I was like a professor who was teaching college algebra at that time. Now my methodology has advanced quite a bit, and been refined. I have added many new discoveries to it. I've done mentorships and learned a lot about how people learn from me, and I've written more books. I've also started the members' area, where I've taken it up to a much, much higher level. I make assumptions everyone in there has all the books, has all the concepts down or on the way to being down, and I go full bore. But, since it is a teaching forum, I don't 'tell the answers' all the time, I do what was called, when I was a teacher, 'guided discovery'.
This is a process, for me, in that area, where I show many setups in advance, and then I update the progress and show various aspects of what is happening. I use a lot of questioning, a lot of it rhetorical, to point to specific concepts and areas that are important to me at that point in the process of that layout. It's an unfolding example in most cases. I cover my style of 'trade it, fade it, or stand aside'. For me, 'a pattern is not just a pattern', which is actually one of my slogans. I use a lot of 'context' filtering to decide what I think the probability may be at the 'action points'.
A good example is the last Jim's Chart of the Week. This will demonstrate the dilemma I am in here. I showed an ABCD pattern in the dollar index, and mentioned that the area will tell me a lot, especially if the ABCD fails. It did. Now here's what was going on in the members' section, as best as I can recreate it. First the dollar formed a 4-Point Continuation Pattern, which I showed in advance to the members. I also said I didn't think the pattern would 'play out'. Why? Not because it isn't a 'good' pattern, but because the 'context' didn't appear the way I needed it to be to take a setup like that.
I was also doing extensive intermarket analysis with issues that played into the scenario. I was watching treasuries, gold, the other currencies, the stock market, grains, the CRB, crude and the other energies, and so on. I was also watching sentiment. I was showing many charts and setups on these issues, most in advance, and discussing the various ways that I see them working together.
The 4-Point Continuation Pattern didn't play out after the initial reaction. It used my median lines incredibly well, though, and told me quickly what it was doing. The next step, I pointed out in advance, was the ABCD pattern it could form next once the 4-Point Continuation Pattern gave way. That's the one I showed with the chart as Jim's Chart of the Week. I told the members', in advance, that if I didn't like the 'context' and intermarket analysis of the 4-Point Continuation Pattern I wasn't going to like it for a very deep C point ABCD just below. I fully expected the ABCD to fail, and I said so in advance.
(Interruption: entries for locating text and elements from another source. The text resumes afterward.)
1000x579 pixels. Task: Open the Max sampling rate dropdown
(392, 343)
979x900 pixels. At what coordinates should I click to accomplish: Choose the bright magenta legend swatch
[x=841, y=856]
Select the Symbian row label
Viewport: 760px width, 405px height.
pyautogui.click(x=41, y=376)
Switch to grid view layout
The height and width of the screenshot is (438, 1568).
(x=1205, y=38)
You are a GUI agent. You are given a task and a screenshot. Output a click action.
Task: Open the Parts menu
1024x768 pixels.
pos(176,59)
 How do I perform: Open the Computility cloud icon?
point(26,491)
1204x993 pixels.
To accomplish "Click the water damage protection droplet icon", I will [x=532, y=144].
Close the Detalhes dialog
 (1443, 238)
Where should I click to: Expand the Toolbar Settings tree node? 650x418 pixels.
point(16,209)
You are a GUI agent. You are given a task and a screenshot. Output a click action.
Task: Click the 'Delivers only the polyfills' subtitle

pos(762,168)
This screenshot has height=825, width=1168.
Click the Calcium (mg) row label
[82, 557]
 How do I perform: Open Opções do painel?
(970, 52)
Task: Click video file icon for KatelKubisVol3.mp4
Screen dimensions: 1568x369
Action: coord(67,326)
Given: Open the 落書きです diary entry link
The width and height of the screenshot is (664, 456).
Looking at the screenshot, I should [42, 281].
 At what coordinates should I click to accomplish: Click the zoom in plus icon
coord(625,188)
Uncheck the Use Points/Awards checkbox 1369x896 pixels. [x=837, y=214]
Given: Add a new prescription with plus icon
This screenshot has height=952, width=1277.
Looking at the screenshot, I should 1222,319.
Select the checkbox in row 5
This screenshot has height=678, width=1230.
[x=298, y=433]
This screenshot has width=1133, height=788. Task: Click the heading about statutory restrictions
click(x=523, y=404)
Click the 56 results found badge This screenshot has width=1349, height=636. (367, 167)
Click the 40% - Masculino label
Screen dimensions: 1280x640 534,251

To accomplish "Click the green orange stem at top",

I mentioned very early on how I thought all the currencies looked more like 'wave 3's' than potential CD legs (wave c's for you strict Elliot wavers out there). Do some chart work on your own on this. Look at the 4-Point Continuation Pattern, and do the median line work (according to my median line parameters, not the classical ones). It would be clear what my play would be (short off the anticipated failure of the 4-Point Continuation Pattern, in an area that wound up giving a great entry trigger and a very tight, technically placed stop).
I would then be using the various 'action spots' such as the ABCD point to judge if the play was unfolding as anticipated. I want to see the ABCD fail, and produce little or no reaction as it does. If it doesn't even see the area, I feel I'm on the right track, and I weigh that in to my management plan. The dollar did see the area, hanging around but not bouncing. This told me it wasn't likely an ABCD, a corrective phase right then and there, and it could take the area out and really move. This was all happening in conjunction with some stellar layouts that were playing out to a 'T' in other intermarket areas.
I was working on gold and the XAU, which was moving off every single area I was finding, like it was following a script. I told the members' that the 10-year was coming up to the first area where I frequently see a 'wave 4' start. It came off the area within a tick and is up four days in a row now. I am discussing all this step-by-step in the members' area. No, I am not telling anyone what to do. I am not saying straight out anything like 'Okay, if the bonds hit this point I'll be getting long with a stop here' or anything of that sort. And why not?
First off, my members' area is not a 'picking service', as I have said many times. I am not showing areas so people can take trades they don't understand because I point something out. I have the service to help people try to understand what my methodology is about, by showing them my work in a timely manner, where they can follow along, in many cases, as things unfold. Next, it's all about price action for me in the 'action spots'. There is no way I can say what I may do at an 'action spot' until I see how price behaves, and seeing if I get an entry trigger.
What I try to do in the members' area is discuss the price action, and what I look for, and how I tend to interpret various behaviors. I have a very clear methodology, but it is also discretionary. I make a lot of decisions. I try to show the members how I go about making those decisions. Even if I were interested, there is no way I could say in advance what I may do at a given PTA. I also emphasize how only 10%-20% of my 'Trading Plan' is about the PTA (potential trade area, the 'setup'), contrary to the 90%, or even 99%, of most traders (especially pattern traders, it seems).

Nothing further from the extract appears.